Berdasarkan Suharsono 2008 Hydnophora memiliki koloni merayap, masif atau bercabang. Marga ini dicirikan dengan adanya struktur hydnophore yaitu
bentuk kerucut-kerucut kecil yang terbentuk dari dinding antara koralit yang terpecah-pecah. Hydnophore ini menutupi seluruh permukaan sehingga marga ini
mudah dikenali. Genus Hydnophora terdiri dari lima jenis dan tersebar di seluruh perairan Indonesia. H. rigida memiliki karakter koloni bercabang dengan koralit
berbentuk hydnophoroid kecil dengan sebaran yang tidak teratur. Warna hijau atau coklat muda. Jenis ini tersebar di seluruh peraiaran Indonesia dan sangat umum
dijumpai di lereng terumbu. Sedangkan menurut Veron 2000 H. rigida memiliki ciri-ciri koloni terdiri dari cabang-cabang yang tidak teratur, biasanya memiliki
lapisan encrusting atau rata pada bagian bawah atau dasar koloni. Monticules biasanya berfungsi membentuk tonjolan seperti gunung ke arah sisi. Cabang utama
memiliki panjang 7-12 mm. Berwarna krim atau hijau. Acroporidea terdiri atas empat genus, yaitu Montipora, Astreopora,
Anacropora dan Acropora dimana genus Acropora merupakan genus dengan spesies
terbanyak dan hampir ditemukan menyebar di seluruh wilayah perairan Indonesia. Suharsono 2008 menyatakan bahwa ketiga marga Acropora, Anacropora, dan
Montipora mempunyai ciri yang hampir sama yaitu koralit kecil, tanpa kolumella, septa sederhana dan tidak mempunyai struktur tertentu dan koralit dibentuk secara
ekstratentakular. Marga keempat Astreopora agak berbeda yaitu ukuran koralit lebih besar, septa berkembang dengan baik dan dengan kolumella yang sederhana. Genus
Acoropora biasanya mempunyai bentuk pertumbuhan bercabang branching, tabulate, digitate dan kadang-kadang berbentuk encrusting atau submasif. Genus
Acropora memiliki bentuk percabangan sangat bervariasi dari karimbosa, arboresen, kapitosa dan lain-lainnya. Ciri khas dari marga ini adalah mempunyai axial dan
radial koralit. Bentuk radial koralit juga bervariasi dari bentuk tubular basiform, dan tenggelam. Marga ini mempunyai 113 jenis, tersebar di perairan Indonesia. Menurut
Veron 2000 selain memiliki dua tipe koralit, yaitu axial dan radial Acropora tidak mempunyai kolumela, dinding koralit dan koenesteumnya poros serta tentakelnya
hanya keluar di malam hari. A. nobilis memiliki bentuk percabangan arboresen, radial koralit terdiri dari
dua ukuran besar dan kecil dengan bukaan demidiate. Warna coklat muda dan coklat keabu-abuan. Hidup di tempat dangkal, umum dijumpai dan tersebar di seluruh
perairan Indonesia Suharsono 2008. Selain itu, A. nobilis memiliki cabang silinder yang tegak dan besar dengan ketinggian dapat mencapai sekitar lima meter, cabang
basal horizontal hanya berkembang di perairan dangkal. Radial koralit mempunyai ukuran dan bentuk bermacam-macam. Warna krim, cokelat, biru, kuning, dan hijau.
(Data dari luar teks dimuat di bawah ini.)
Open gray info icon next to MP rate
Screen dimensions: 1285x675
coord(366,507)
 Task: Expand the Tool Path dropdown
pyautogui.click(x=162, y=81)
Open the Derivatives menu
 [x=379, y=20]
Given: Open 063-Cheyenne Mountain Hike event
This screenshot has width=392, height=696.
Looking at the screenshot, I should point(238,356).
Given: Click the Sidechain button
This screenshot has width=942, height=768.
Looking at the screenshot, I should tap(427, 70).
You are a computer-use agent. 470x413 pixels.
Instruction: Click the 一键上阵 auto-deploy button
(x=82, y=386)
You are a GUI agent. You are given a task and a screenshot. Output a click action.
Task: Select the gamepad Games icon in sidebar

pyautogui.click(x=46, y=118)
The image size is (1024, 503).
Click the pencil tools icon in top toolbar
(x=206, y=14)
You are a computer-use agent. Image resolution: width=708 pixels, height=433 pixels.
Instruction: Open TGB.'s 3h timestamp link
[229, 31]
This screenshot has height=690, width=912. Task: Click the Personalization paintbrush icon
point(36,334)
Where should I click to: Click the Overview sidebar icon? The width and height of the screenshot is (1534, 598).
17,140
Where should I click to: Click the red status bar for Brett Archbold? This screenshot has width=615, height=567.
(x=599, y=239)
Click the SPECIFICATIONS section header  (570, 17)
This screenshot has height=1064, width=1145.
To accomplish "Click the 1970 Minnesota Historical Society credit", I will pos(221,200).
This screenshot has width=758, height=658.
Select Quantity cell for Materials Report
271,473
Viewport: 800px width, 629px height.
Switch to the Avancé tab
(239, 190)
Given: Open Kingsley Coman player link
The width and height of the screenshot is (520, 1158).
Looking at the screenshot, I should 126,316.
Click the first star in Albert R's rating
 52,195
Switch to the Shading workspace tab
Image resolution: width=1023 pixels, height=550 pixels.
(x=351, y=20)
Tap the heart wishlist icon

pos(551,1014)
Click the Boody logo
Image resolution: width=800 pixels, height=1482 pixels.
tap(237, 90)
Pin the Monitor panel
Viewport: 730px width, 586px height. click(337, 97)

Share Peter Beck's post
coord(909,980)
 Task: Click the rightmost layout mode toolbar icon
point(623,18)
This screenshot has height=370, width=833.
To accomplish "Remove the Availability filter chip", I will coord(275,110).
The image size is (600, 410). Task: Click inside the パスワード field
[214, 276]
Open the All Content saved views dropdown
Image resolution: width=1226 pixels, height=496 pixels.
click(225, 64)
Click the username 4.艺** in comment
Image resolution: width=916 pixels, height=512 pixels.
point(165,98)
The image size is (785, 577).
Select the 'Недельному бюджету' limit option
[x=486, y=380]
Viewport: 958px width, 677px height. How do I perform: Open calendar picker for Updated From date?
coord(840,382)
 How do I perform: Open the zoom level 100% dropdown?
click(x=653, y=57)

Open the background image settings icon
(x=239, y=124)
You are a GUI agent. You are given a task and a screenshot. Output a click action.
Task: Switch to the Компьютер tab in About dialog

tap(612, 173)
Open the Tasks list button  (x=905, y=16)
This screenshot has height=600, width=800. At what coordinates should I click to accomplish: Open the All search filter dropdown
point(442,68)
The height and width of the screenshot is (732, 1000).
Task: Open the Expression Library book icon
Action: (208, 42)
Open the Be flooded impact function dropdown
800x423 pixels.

Warna koloni individu seragam kecuali pada ujung cabang berwarna sedikit pucat. A. microphthalma memiliki karakteristik dengan tinggi koloni dapat mencapai lebih
dari dua meter dan percabangan yang luas, arboresen, kecil, ramping, dan lurus. Subcabang rapi dan teratur, radial koralit kecil, banyak, dan ukuran sama. Warna
umumnya pucat abu-abu, kadang pucat coklat atau krim Veron 2000.